Texto proporcionado:
Estimados
obispos: Las parejas que conviven se preparan para el divorcio
Por:
Massimo Introvigne.
ACI, prensa, 24 de octubre de 2014
Respecto
de la relación final del Sínodo, se ha discutido mucho sobre tres párrafos –52
y 53, sobre la comunión a algunas categorías de divorciados vueltos a casar, y
55, sobre el modo de acoger a las personas homosexuales– que, no habiendo sido
votados por los dos tercios de los padres sinodales, de acuerdo al articulo 26
punto 1 del reglamento del Sínodo reformado por Benedicto XVI en el 2006, no
pueden ser consideradas como expresiones oficiales de la reunión sinodal.
Ha
llamado menos la atención el hecho de que hay un párrafo que ha alcanzado la
citada mayoría solo por un pelo, y ha pasado por sólo dos votos. Es el párrafo
41, que invita a “recoger los elementos positivos presentes en los matrimonios
civiles y, hechas las diferencias correspondientes, en la convivencia”.
Desde
el momento que todos somos invitados por el Papa a reflexionar y a contribuir
en vista del Sínodo de 2015, podemos ciertamente decir que la expresión se
presta a equívocos. No es menos cierto que los documentos deben ser leídos en
su integridad. El párrafo 41 debe ser leído junto al párrafo 27, que invita a
“prestar atención a la realidad de los matrimonios entre hombre y mujer, a los
matrimonios tradicionales y, hechas las diferencias correspondientes, también a
la convivencia.
Cuando
la unión alcanza una notable estabilidad a través de un vínculo público, es
caracterizada por una afecto profundo, por la responsabilidad respecto a la
prole, por la capacidad de superar las pruebas, puede ser vista como una
ocasión de acompañar en el desarrollo hacia el sacramento del matrimonio. En
muchos casos, por el contrario, la convivencia se establece no en vista de un
posible futuro matrimonio, sino sin ninguna intención de establecer una
relación institucional”.
Aparece
con claridad –aunque todavía quede el carácter ambiguo del n.41– que el hecho
que algunos estén casados civilmente o convivan desde hace años con “notable
estabilidad” y “vínculo público”, educando bien a los hijos, tiene su propio
valor respecto a quien simplemente pasa sin estabilidad de una relación a otra
o convive sin alguna intención “institucional” de estabilidad, por lo tanto la
Iglesia considera este elemento “como una ocasión para acompañar en el
desarrollo hacia el sacramento del matrimonio” y no para dejar las cosas como
están.
Dejo
con todo gusto a los teólogos moralistas la tarea de precisar las cosas,
explicar que es el párrafo 27 el que interpreta el 41 y no al revés, y tal vez
encontrar formulaciones más claras que eviten, como ha sido dicho en el Sínodo,
cambiar la “ley de la gradualidad” por una indebida “gradualidad de la ley”.
Pero no soy un teólogo, el espectáculo donde cualquier periodista de La
Repubblica o de otros periodistas se reinventa como especialista de teología me
parece un poco ridículo y quisiera dar mi contribución hablando de cosas en las
que soy experto, es decir de sociología.

Datos recopilados:

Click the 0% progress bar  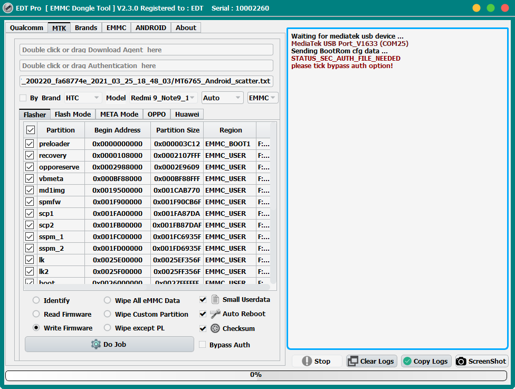coord(256,375)
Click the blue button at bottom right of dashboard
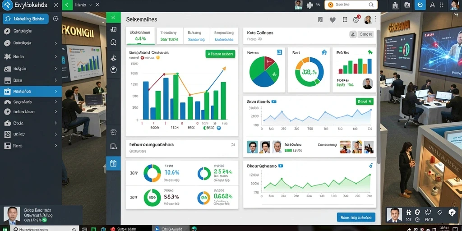The width and height of the screenshot is (462, 231). click(356, 217)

Tareas del ejercicio:
- a) Responde con los datos del texto sobre el Sínodo:
(i) ¿Por cuántos votos pasó el párrafo 41?
(ii) ¿En qué año reformó Benedicto XVI el reglamento del Sínodo?
(iii) ¿En qué materia se declara experto el autor?
- b) Reproduce el fragmento del texto sobre el Sínodo entre "ACI, prensa, 24" y "la reunión sinodal.", ambos incluidos, y sustituye "reunión sinodal" por "asamblea sinodal".
- c) Indica si cada afirmación concuerda con el texto sobre el Sínodo. Responde sí o no y cita las palabras del texto que lo deciden.
(i) Los párrafos 52, 53 y 55 obtuvieron el voto de los dos tercios de los padres sinodales.
(ii) El autor se presenta como teólogo.
(iii) El párrafo 41 debe leerse junto con el párrafo 27.

Respuestas del ejercicio:
- a)
(i) Por dos votos.
(ii) En 2006.
(iii) En sociología.

- b)
ACI, prensa, 24 de octubre de 2014
Respecto
de la relación final del Sínodo, se ha discutido mucho sobre tres párrafos –52
y 53, sobre la comunión a algunas categorías de divorciados vueltos a casar, y
55, sobre el modo de acoger a las personas homosexuales– que, no habiendo sido
votados por los dos tercios de los padres sinodales, de acuerdo al articulo 26
punto 1 del reglamento del Sínodo reformado por Benedicto XVI en el 2006, no
pueden ser consideradas como expresiones oficiales de la asamblea sinodal.

- c)
(i) No: "no habiendo sido votados por los dos tercios de los padres sinodales".
(ii) No: "Pero no soy un teólogo".
(iii) Sí: "El párrafo 41 debe ser leído junto al párrafo 27".